TN: They are in Bangladesh they are allowed to practice, it is true, but you know still they are not allowed to criticize the Islam because Islam is the state religion. And also it is written in the Koran that if you are not Muslim, or if you are you know disbeliever, then you should be killed. Islam divides the world in two parts: Dar al-Harb and Dar al-Islam. Dar al-Harb means land of infidels and Dar al-Islam means land of Islam. So it’s the Muslim’s duty to make, to kill all the infidels or make them convert and to make all the land Dar al-Islam, means land of Islam.

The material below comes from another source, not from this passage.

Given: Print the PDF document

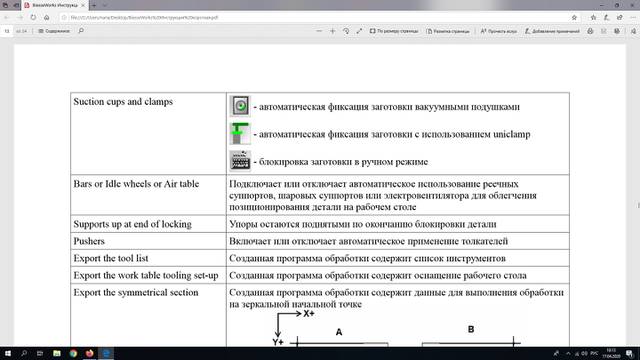Looking at the screenshot, I should click(590, 31).
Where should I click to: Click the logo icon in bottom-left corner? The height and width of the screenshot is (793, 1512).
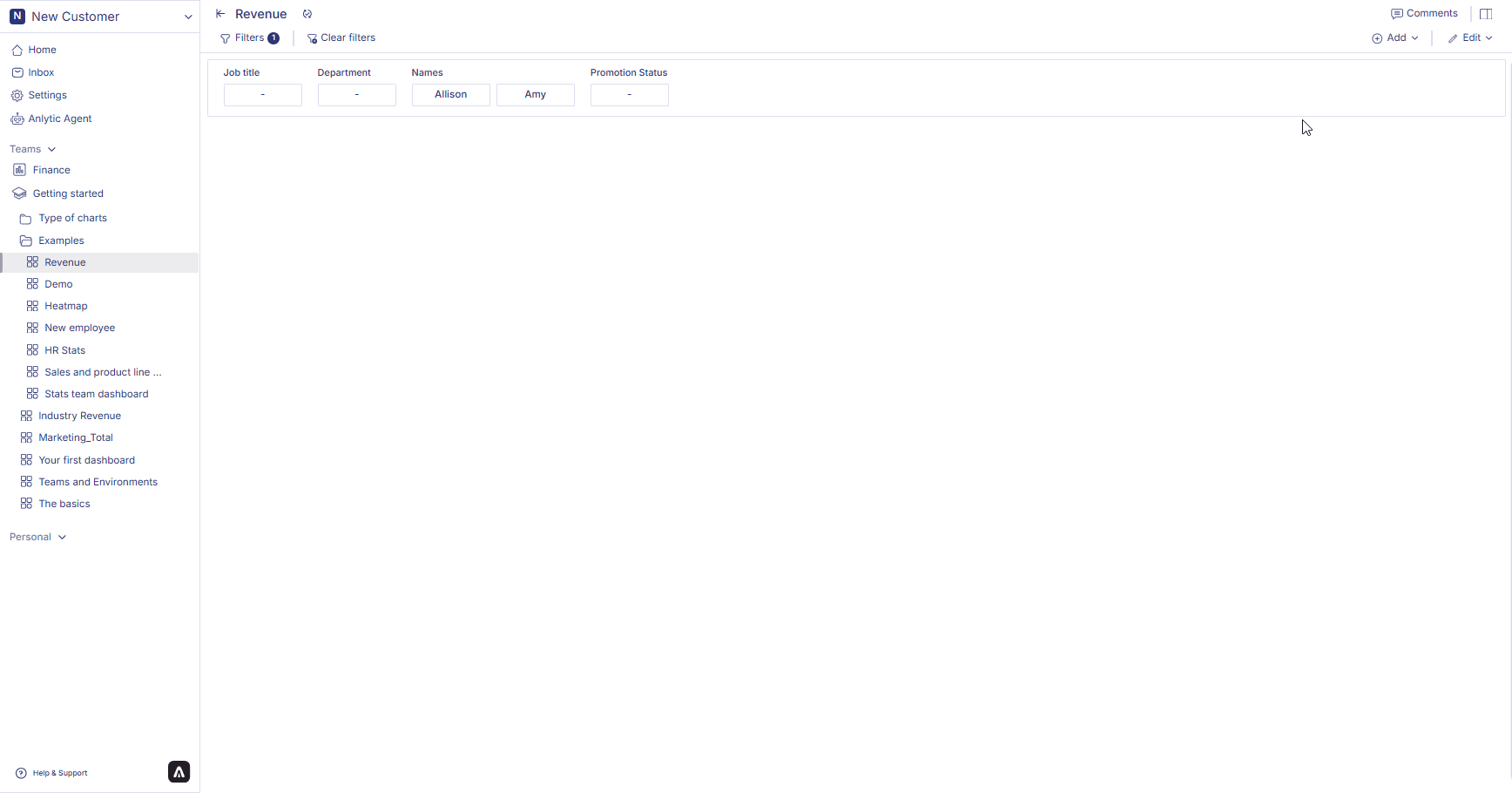pos(179,772)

ES: What about the idea of tolerance?
TN: There is no tolerance. There is no tolerance in Islam because, you know if it is, if a law say, because a law says that disbelievers would go to hell if you are a Muslim but you reject Islam and if you deny Allah or Prophet Mohammad, then you should be killed. You know fundamentalists issued fatwa against me. Many people, the so-called liberal Muslims, say that: no, it’s not real Islam, Islam is for peace, Islam doesn’t allow any fatwa. Actually, it is not true. The fundamentalists are following, are practicing Islam correctly. They issued fatwa against me because it is written in the Koran that [sounds like] apposite must be killed.
ES: But this is interesting because you have for years made this case that one ought not to talk about Muslims and fundamentalist Muslims as different, as fundamentally different groups. They are the same.

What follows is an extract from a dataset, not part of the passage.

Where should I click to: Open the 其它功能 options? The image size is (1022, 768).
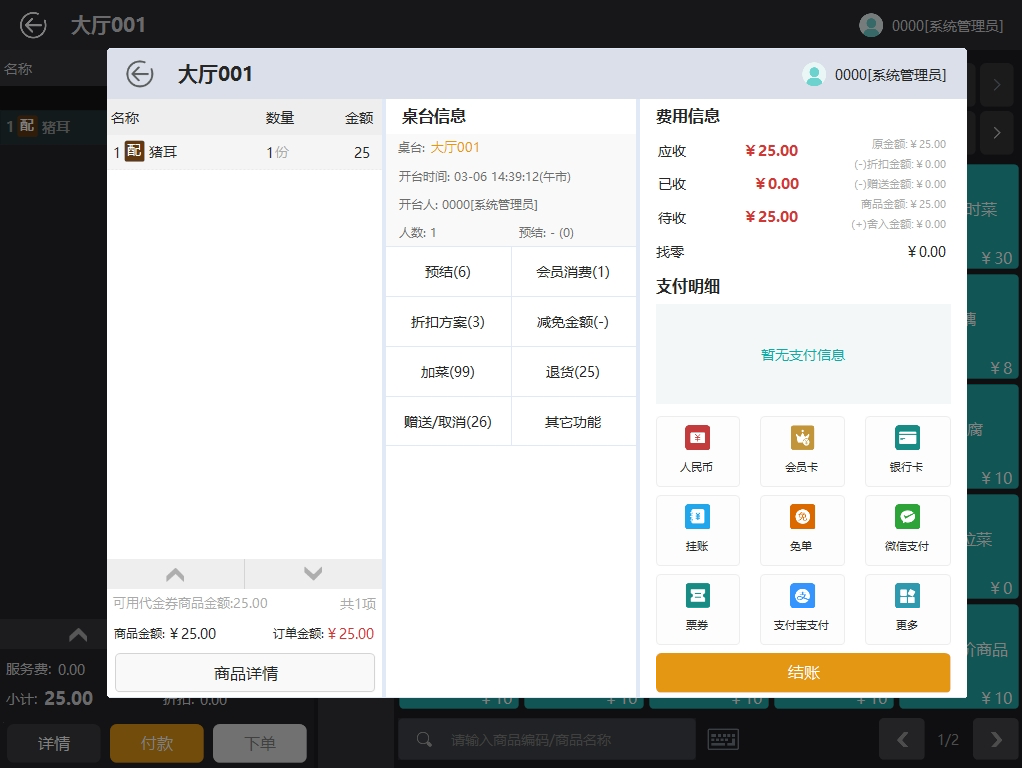tap(573, 422)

TN: They are not the same. Some Muslims are liberal, they are more moderate. It doesn’t mean that Islam is liberal or moderate. Some Muslims believe in equality and justice you know, they think that women should live as human beings.
ES: Humanism?
TN: Some Muslims believe that, yeah, because women are not treated as human beings you know especially Islam oppress women and Islam doesn’t allow women to live as human beings. They are just considered as slaves and sexual objects. But if any Muslim who you know there are many Muslims who actually don’t follow the Koran, every words of Koran, they can be moderate.
ES: But this is like defining Christianity or Judaism, according to only the most literal interpretation of either the five books of Moses, the Hebrew Bible or the New Testament when, in fact, a theologian may well argue, and for Islam as well, a theologian may argue: don’t read the book literally, one must follow the tradition as it evolves and therefore Christianity isn’t exactly what it says in the New Testament, Judaism has changed from a literal interpretation of the Hebrew Bible. And same with Islam and the Koran.

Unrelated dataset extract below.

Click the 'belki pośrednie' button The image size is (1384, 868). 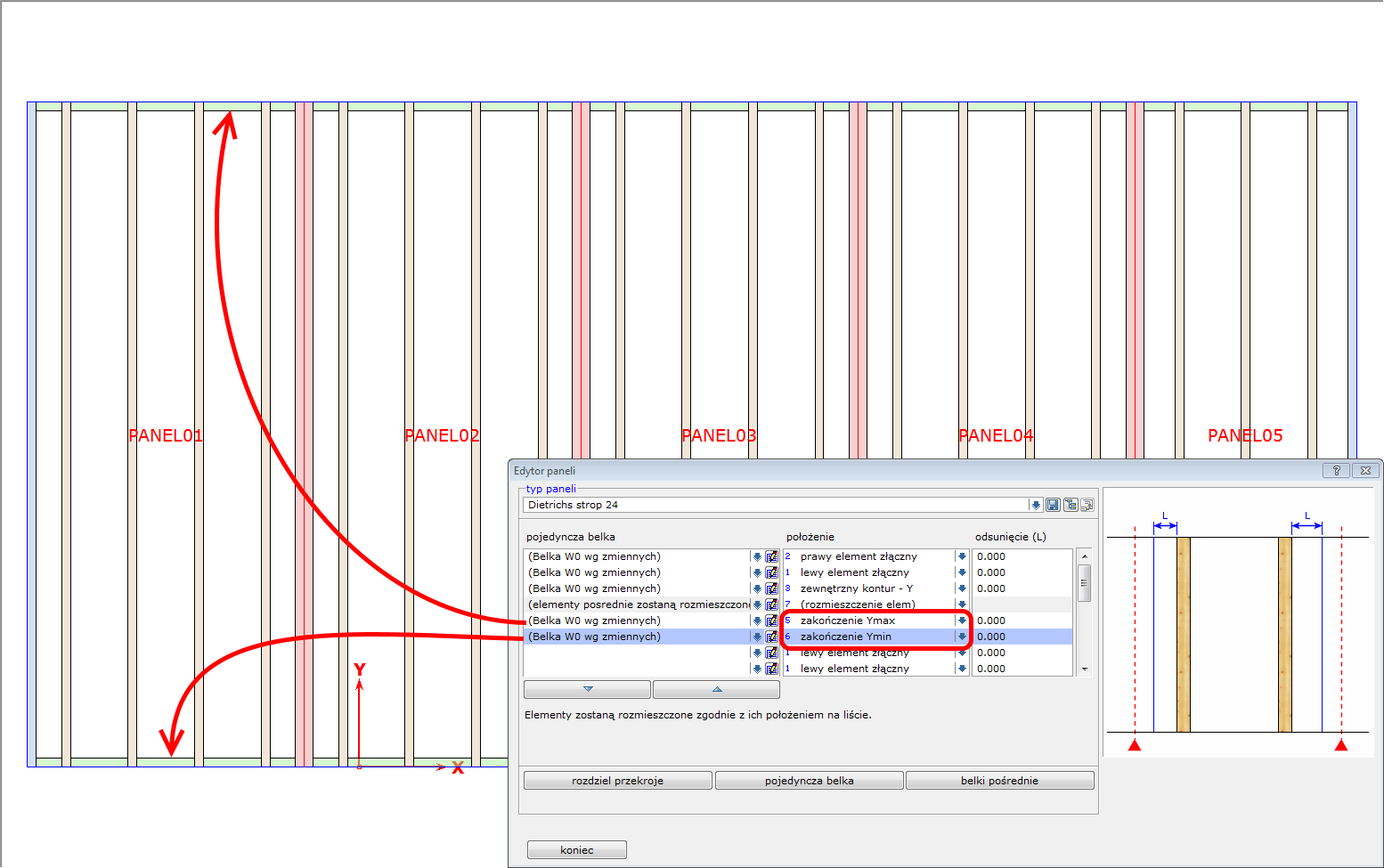click(x=999, y=781)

TN: I, there is no, no you know nobody can change the Koran or live or disobey the orders of Allah or Prophet Mohammad and call themselves Muslims. Actually, they are not allowed. Muslims are not allowed but some Muslims don’t follow the Koran or the Dar al-Harb and live their life and call themselves Muslims. OK but actually there is no difference between Islam and Islamic fundamentalism.
ES: There is no difference? But -
TN: No difference. Islamic fundamentalists practicing Islam correctly.
ES: The Taliban?
TN: Yeah, Taliban are real Muslims.
ES: [sounds like] Wahabiism as practiced in Saudi Arabia?
TN: Are real Muslims.
ES: Real Muslims, as opposed to someone here in Canada -
TN: But some Muslims, of course, you would find many Muslims who believe in equality between men and women. They are not real Muslims even though they claim they’re real Muslims -
ES: But maybe they’re part of a tradition [unclear] – it’s different, an interpretation that’s different.
TN: [sounds like] Right, you can you know how can you interpret positively when it is written in the Koran that men are superior and women are inferior? When it is written in the Koran that women, men are allowed to beat their women? So how could you know you interpret this positively?
ES: But there are people, for example -
TN: Suppose one thing: sun revolves around the earth. How could you interpret that? Actually it does not.